Getting arrested is one of the key tactics of the movement, which aims to use non-violent civil disobedience to draw political and public attention to climate change. But is it a good idea?

There is a long history of arrest being used to amplify protestors’ messages. But experts say arrests must be part of a wider and more inclusive strategy to be truly effective.

Getting Serious

Speaking at the Declaration of Rebellion in London in October 2018, environmentalist and writer George Monbiot said: “The only time that people know it is serious is when people are prepared to sacrifice their liberty in defence of their beliefs.”According to the Metropolitan Police, 1,130 people were arrested during the April protests, of which around 70 have since been charged with an offence – mostly for breaching section 14 of the Public Order Act by ignoring conditions imposed by the police.

Their cases are now creeping through the judicial system. One 51-year-old woman, who climbed on top of a DLR train, went to jail for a week but has since been released pending a full trial. A few protestors have pleaded guilty and received conditional discharges.

Most cases will be considered by a magistrate although some may make their way to a crown court. It will take many months to process everyone.

It could even take years now that the police authority’s stance has hardened. The Met set up a specialist team in May to refer as many cases as possible to the CPS to be charged and said it would be “more assertive” towards protestors in future.

Extinction Rebellion (which likes to abbreviate as XR) expressed disappointment at the move, stressing that those who had been arrested came from all walks of life. There were teenagers, students and pensioners, academics, nurses and doctors, both women and men, and most had never been arrested before.

They knew the risks involved in voluntary arrest and they were prepared to take them,” it said in a statement. “For many, it’s a necessary price to pay to protect our children from what’s coming.”

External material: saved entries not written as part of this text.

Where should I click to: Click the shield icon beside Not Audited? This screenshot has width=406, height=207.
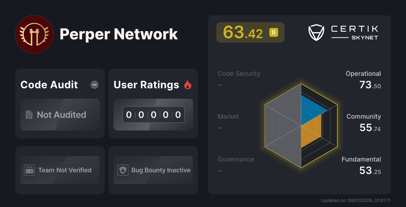pyautogui.click(x=29, y=115)
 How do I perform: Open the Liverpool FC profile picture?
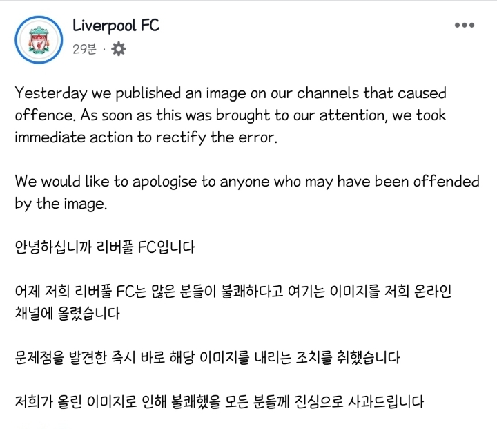click(39, 39)
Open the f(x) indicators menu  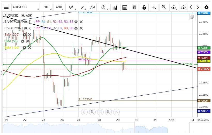click(92, 7)
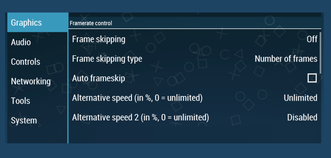Change the Unlimited alternative speed value
Image resolution: width=331 pixels, height=158 pixels.
coord(300,98)
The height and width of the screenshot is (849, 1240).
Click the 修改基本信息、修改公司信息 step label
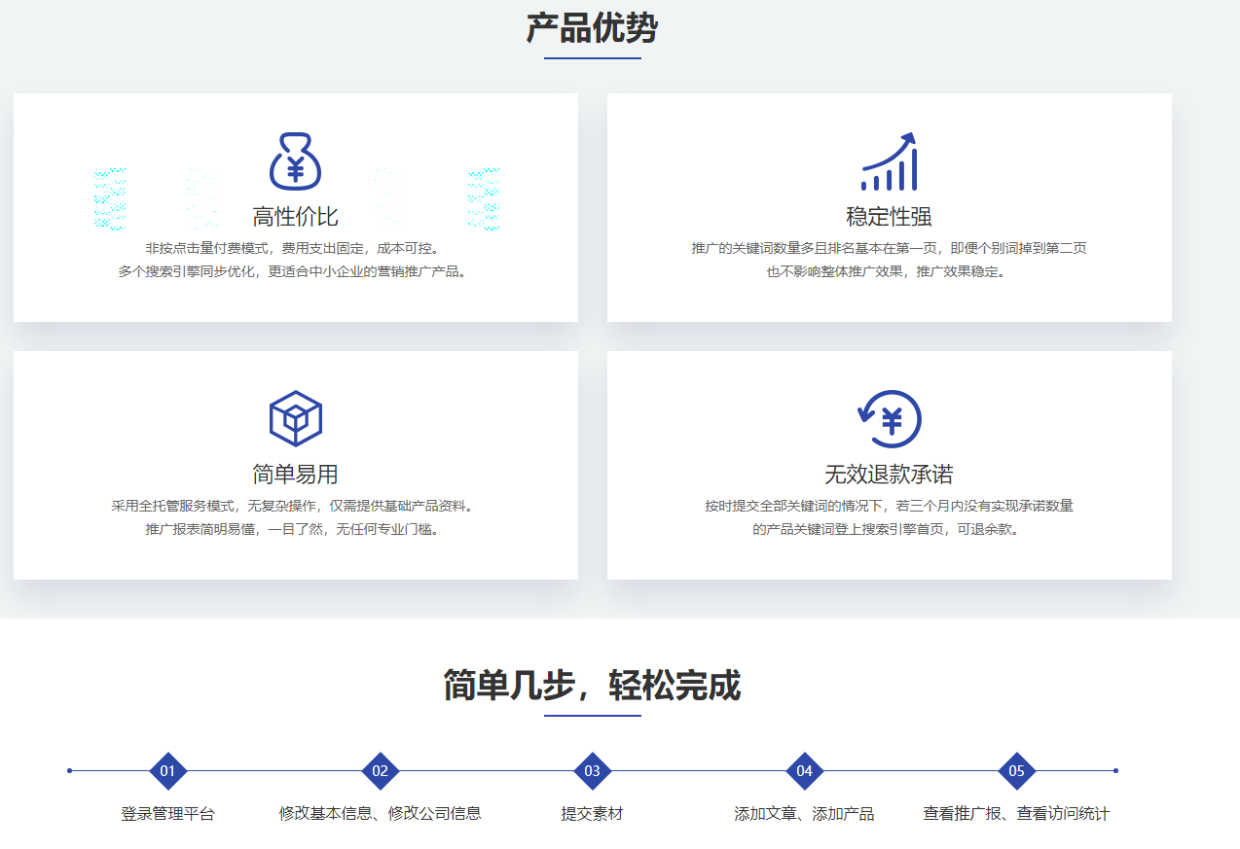pos(381,814)
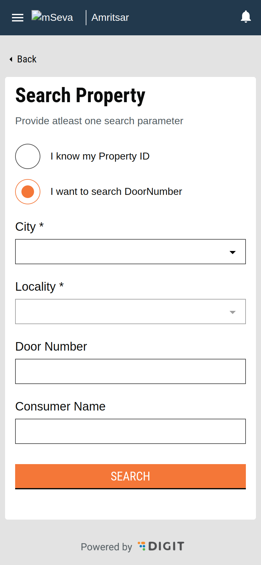Go back using the Back link

(x=27, y=59)
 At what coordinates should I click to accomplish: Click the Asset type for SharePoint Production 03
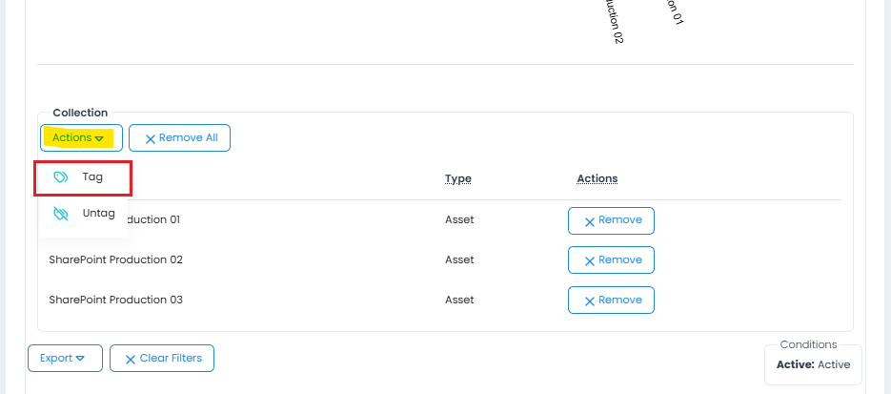click(x=459, y=300)
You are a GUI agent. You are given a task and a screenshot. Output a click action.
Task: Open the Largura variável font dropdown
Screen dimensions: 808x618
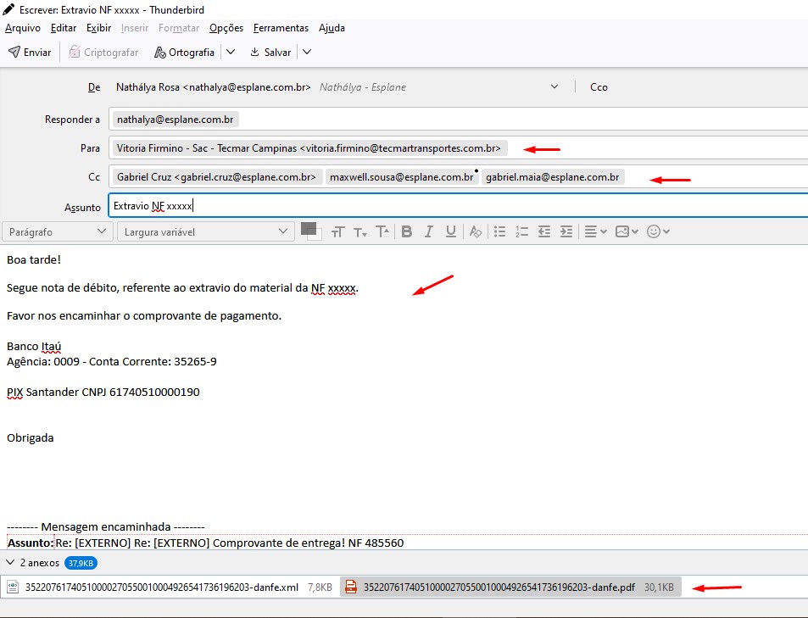coord(205,231)
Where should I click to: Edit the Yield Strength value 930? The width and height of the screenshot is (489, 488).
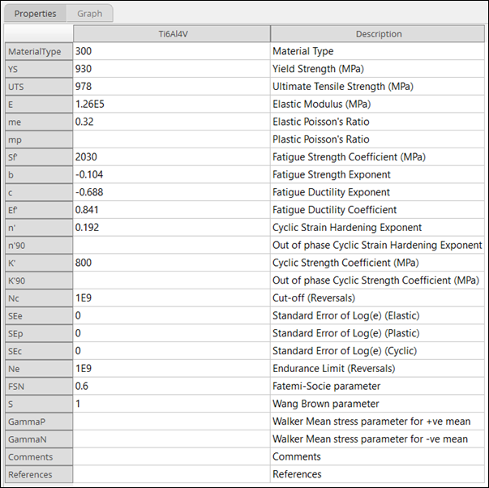pyautogui.click(x=171, y=69)
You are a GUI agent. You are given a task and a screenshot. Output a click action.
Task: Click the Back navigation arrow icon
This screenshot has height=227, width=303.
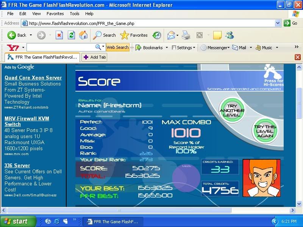pyautogui.click(x=12, y=35)
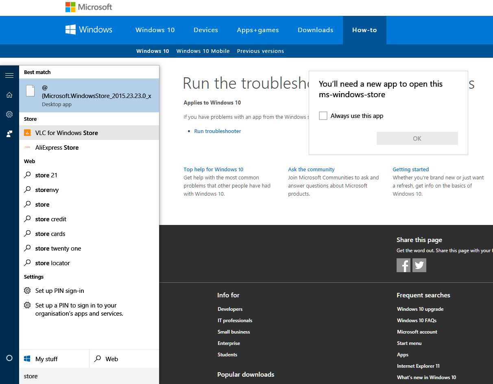Open the Ask the community link

point(311,169)
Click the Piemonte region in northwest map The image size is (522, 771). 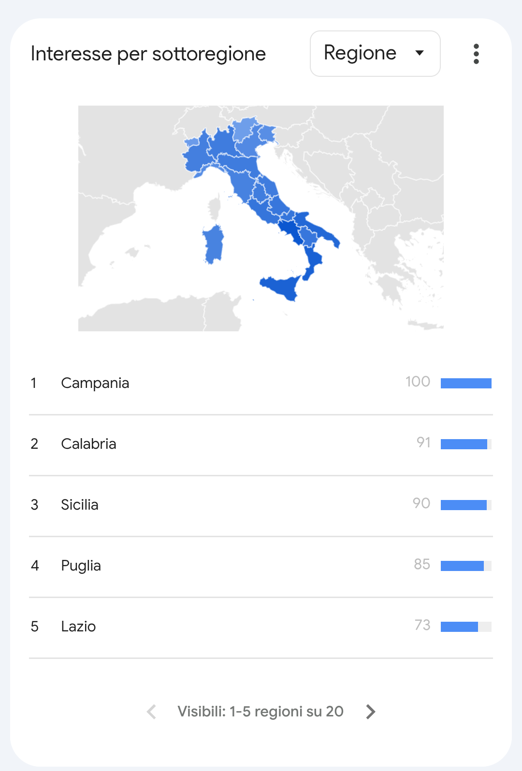coord(196,154)
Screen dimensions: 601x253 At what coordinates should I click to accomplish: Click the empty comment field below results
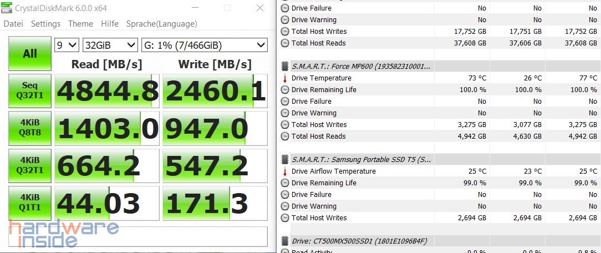point(137,236)
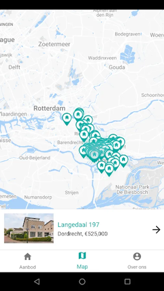
Task: Select the Over ons tab label
Action: click(137, 267)
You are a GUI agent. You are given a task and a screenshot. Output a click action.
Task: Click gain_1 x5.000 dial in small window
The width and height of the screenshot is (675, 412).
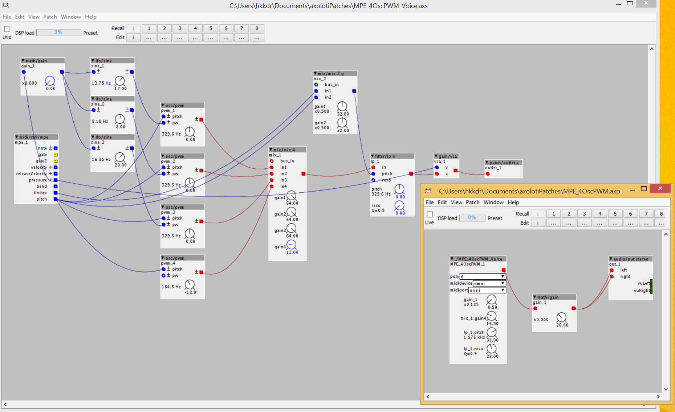pyautogui.click(x=561, y=317)
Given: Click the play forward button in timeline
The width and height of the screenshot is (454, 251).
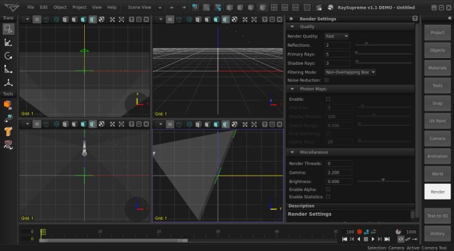Looking at the screenshot, I should pos(373,239).
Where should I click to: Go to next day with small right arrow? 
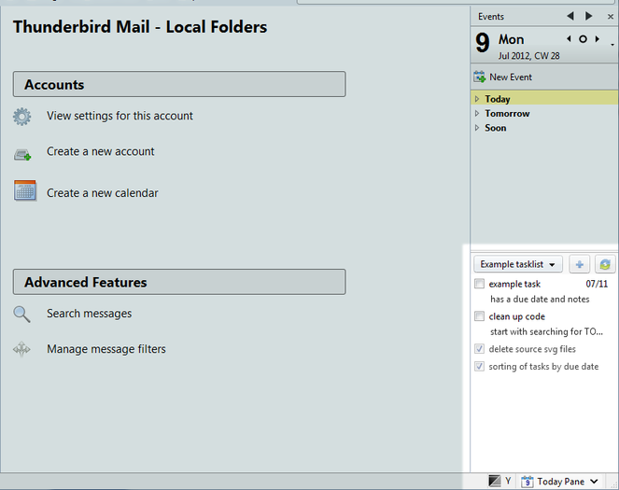click(x=598, y=39)
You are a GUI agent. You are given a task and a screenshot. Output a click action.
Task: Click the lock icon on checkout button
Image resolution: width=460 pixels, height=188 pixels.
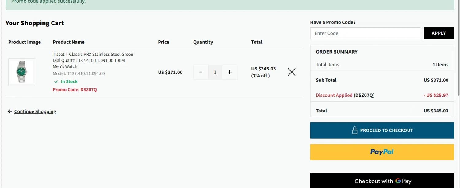click(x=355, y=130)
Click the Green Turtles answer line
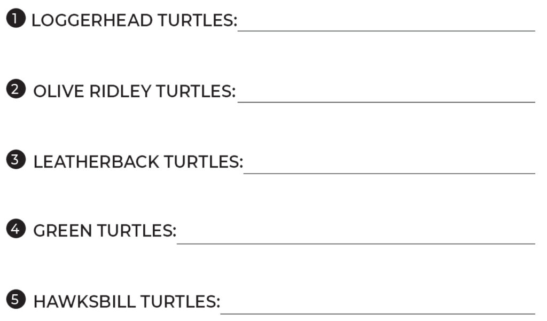This screenshot has width=547, height=321. [x=356, y=244]
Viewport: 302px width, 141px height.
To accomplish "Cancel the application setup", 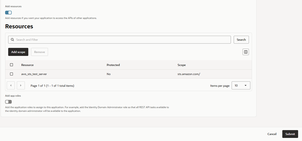I will [272, 134].
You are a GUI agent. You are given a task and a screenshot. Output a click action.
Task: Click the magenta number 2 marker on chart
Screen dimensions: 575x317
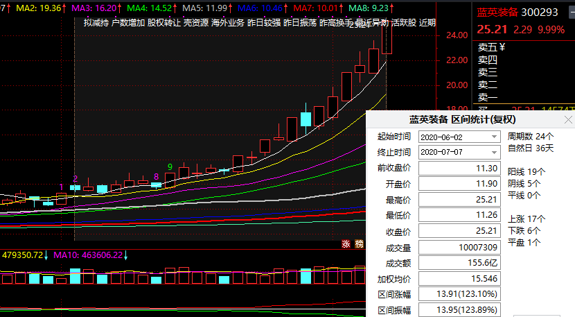tap(76, 179)
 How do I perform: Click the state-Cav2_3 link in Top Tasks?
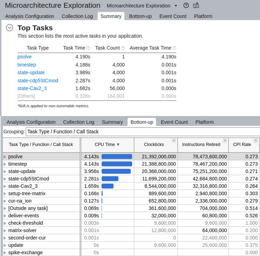[x=32, y=88]
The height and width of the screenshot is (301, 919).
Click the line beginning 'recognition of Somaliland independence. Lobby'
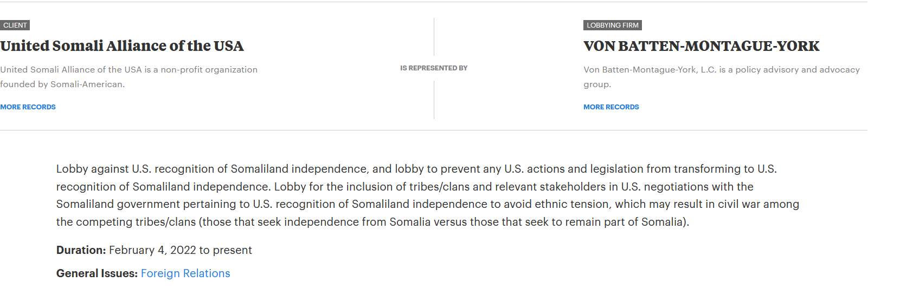coord(405,187)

Read more of DeSmog UK‘s coverage in a special series – Extinction Rebellion: Direct Action to Save the Planet from Climate Change


The Met’s tougher approach stirred up anger in other places too; Shami Chakrabarti, Shadow Attorney General and former Director of civil rights campaign group Liberty, accused the police of stepping out of line.

Dr Feyzi Ismail, Senior Teaching Fellow at SOAS University of London who specialises in social movement strategy, points out that there are historical precedents for using arrest as a protest tool:

The Suffragettes… would get arrested in a very deliberate way, and when they did there were hunger strikes and forced feeding. And it did draw mass amounts of attention.”

She says mass civil disobedience is effective because it draws public attention to the issue and invigorates the movement from the inside.

Impact

Although not yet at the level of the 1980s Miners’ Strikes, in which more than 10,000 people were arrested, XR has undoubtedly already had an impact.

On 1 May 2019, the UK parliament passed a motion declaring a climate emergency and a government survey published later in the month showed a record 35% of the public described themselves as “very concerned” about climate change. Even historically less supportive publications such as the Daily Express said the protests had worked.

John Valentine, an aide to XR’s legal team, says the way in which the group interacted with the police during the April protests was important in terms of its “general acceptability”.

There was a police liaison group which was in touch with the police every morning to tell them what was planned and the police response was brilliant to start with. I think there was a genuine attempt to not have things go wrong. Non-violence was consistently maintained,” he said.

The group is now trying to maximise the impact of those arrests. Tim Crosland, Director of climate law charity Plan B who also provides legal support to XR, says the court process can be used strategically.

In May, a jury acquitted XR founder Roger Hallam and David Durant of criminal damage for daubing chalk-based paint on a wall while filming a climate campaign video in 2017. That was despite the clear orders of a judge that climate change should not be taken into account.

Durant, who represented himself in court, told Desmog that he hadn’t intended to get arrested but was glad the case went to trial because it showed that people are getting more sympathetic. “It’s come full circle. [The public] will have seen everything that’s going on and that’s helped us make the argument.”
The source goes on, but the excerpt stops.